Where the Sidewalk Ends (1950)

Directed by Otto Preminger. Starring Dana Andrews, Gene Tierney, Gary Merrill, Karl Malden, Tom Tully, Bert Freed, Robert F. Simon, Craig Stevens, Ruth Donnelly, Don Appell, Harry von Zell.

Compelling noir of a rogue cop (Andrews, looking like he pours Jack Daniels on his breakfast cereal) who only clings to his bleak existence so he can abuse suspects and rout degenerate crooks. A rare glimmer of hope enters his life when he makes a romantic connection with an unhappily married woman (Tierney); too bad he accidentally killed her estranged husband (Stevens) and is currently trying to cover his tracks after dumping the body in a river. Preminger’s stark, no-frills direction and Joseph LaShelle’s penetrating camera invigorate this gangland saga of implications, errors, guilt, and the kind of self-loathing that turns to poison in the system. It ends on a rare note of self-destruction that’s measured and weighed instead of thrust upon the doomed antihero by his own nicotine-scorched flaws—it doesn’t feel like a requirement from the Production Code even though it comes during the epilogue.
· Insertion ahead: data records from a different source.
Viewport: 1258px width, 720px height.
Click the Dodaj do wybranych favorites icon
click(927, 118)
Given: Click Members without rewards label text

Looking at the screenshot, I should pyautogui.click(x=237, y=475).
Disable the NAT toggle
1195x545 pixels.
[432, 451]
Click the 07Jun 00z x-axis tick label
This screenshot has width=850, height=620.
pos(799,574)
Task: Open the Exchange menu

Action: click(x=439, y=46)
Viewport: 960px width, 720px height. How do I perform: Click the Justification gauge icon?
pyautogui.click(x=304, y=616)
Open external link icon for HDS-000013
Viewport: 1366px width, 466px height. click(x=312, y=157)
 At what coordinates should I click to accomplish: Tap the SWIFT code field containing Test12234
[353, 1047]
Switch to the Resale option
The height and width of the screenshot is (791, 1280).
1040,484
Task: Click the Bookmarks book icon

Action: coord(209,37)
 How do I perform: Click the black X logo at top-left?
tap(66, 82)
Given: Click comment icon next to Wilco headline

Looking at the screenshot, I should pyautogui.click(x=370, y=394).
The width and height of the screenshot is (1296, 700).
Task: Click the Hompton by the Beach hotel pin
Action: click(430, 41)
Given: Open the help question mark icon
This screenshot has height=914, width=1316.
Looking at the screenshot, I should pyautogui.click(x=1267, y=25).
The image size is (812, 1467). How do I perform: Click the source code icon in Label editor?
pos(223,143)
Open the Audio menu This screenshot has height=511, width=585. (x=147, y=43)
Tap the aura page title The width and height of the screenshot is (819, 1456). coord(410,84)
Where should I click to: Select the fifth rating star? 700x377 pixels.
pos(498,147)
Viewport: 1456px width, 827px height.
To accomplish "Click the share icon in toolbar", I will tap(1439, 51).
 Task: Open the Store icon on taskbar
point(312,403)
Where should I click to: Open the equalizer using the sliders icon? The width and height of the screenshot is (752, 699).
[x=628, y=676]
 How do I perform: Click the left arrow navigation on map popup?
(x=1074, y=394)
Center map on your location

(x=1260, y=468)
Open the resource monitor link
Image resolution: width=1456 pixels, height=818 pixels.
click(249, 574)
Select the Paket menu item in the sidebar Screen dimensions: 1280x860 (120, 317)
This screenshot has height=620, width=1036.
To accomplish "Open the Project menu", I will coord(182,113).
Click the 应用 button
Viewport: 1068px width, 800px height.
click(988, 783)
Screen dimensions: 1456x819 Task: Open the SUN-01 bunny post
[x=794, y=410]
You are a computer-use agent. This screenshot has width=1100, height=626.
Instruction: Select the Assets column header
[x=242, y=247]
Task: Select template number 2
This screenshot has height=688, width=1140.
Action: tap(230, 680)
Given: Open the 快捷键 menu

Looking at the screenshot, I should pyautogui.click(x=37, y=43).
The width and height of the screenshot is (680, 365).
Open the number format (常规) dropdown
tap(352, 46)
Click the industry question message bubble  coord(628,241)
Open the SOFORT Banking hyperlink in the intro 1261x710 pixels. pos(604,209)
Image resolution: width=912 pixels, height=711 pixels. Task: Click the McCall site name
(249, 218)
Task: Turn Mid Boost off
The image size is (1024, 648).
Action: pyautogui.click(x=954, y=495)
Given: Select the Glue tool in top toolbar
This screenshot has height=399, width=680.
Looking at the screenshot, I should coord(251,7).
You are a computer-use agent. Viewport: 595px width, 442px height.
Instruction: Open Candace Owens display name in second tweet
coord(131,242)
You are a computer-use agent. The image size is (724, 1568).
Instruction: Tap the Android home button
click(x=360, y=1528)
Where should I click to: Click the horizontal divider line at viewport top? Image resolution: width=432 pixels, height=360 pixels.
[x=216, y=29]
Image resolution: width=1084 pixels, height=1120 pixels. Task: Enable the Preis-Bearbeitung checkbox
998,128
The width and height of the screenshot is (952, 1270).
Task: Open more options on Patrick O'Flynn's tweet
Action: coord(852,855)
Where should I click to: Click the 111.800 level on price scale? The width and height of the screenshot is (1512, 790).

Ben Hecht’s dialogue can be a thing of gutter beauty; every line served up by Donnelly’s sardonic waitress is a tangy winner (it’s a small role, but a darn memorable one). Another scene-stealer, Merrill, makes for a memorably slimy heavy who’s not an asthmatic, but uses an inhaler anyway (speaking of the Production Code…). One of Preminger’s best, even though it’s generally considered a minor effort in his portfolio.